O Tribunal Regional Federal da 1ª Região (TRF-1) reconheceu a ex-presidente Dilma Rousseff (PT) como anistiada política e garantiu o direito ao pagamento de indenização por perseguição e tortura sofridas durante a ditadura militar. A decisão foi tomada na sexta-feira, 19, e determina que a União arque com uma reparação de R$ 400 mil, além de um benefício mensal vitalício.

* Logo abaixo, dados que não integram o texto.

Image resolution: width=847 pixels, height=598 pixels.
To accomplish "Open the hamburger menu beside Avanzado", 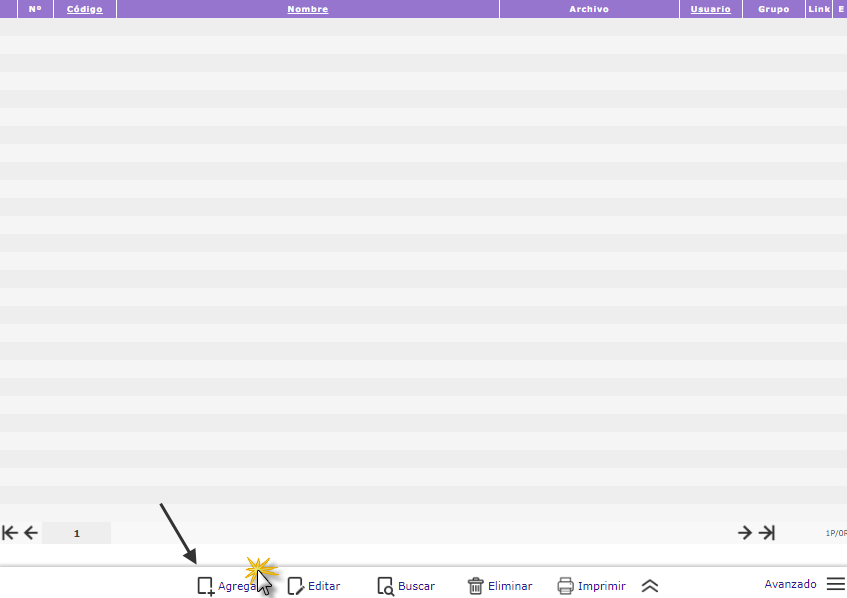I will point(836,584).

A Justiça de primeira instância havia negado o pagamento continuado, mas o entendimento foi revertido no julgamento do recurso. O valor mensal ainda será definido, pois deverá levar em conta o período em que Dilma ficou impedida de exercer suas atividades profissionais em razão da perseguição política. À época, ela atuava na Fundação de Economia e Estatística (FEE). O pagamento terá efeito retroativo a 21 de outubro de 1997.
Segundo registros históricos, Dilma Rousseff foi presa em 1970, aos 22 anos, e submetida a sessões de tortura em unidades da repressão em São Paulo, no Rio de Janeiro e em Minas Gerais, incluindo instalações da Operação Bandeirante (Oban) e do Departamento de Ordem Política e Social (DOPS). Documentos apontam que ela sofreu choques elétricos, pau de arara, espancamentos e outras formas de violência, que resultaram em sequelas físicas e psicológicas permanentes.
A ação judicial foi protocolada em agosto de 2022. À época, a União contestou o pedido. O caso voltou a ser analisado após revisão do Conselho Pleno da Comissão de Anistia, em 2025, já durante o governo do presidente Luiz Inácio Lula da Silva (PT), o que levou a defesa a reiterar a solicitação de indenização.
No voto que fundamentou a decisão, o relator do processo, desembargador João Carlos Mayer Soares, destacou a gravidade das violações cometidas e as consequências duradouras das práticas de tortura institucionalizadas, que justificariam a reparação financeira concedida à ex-presidente.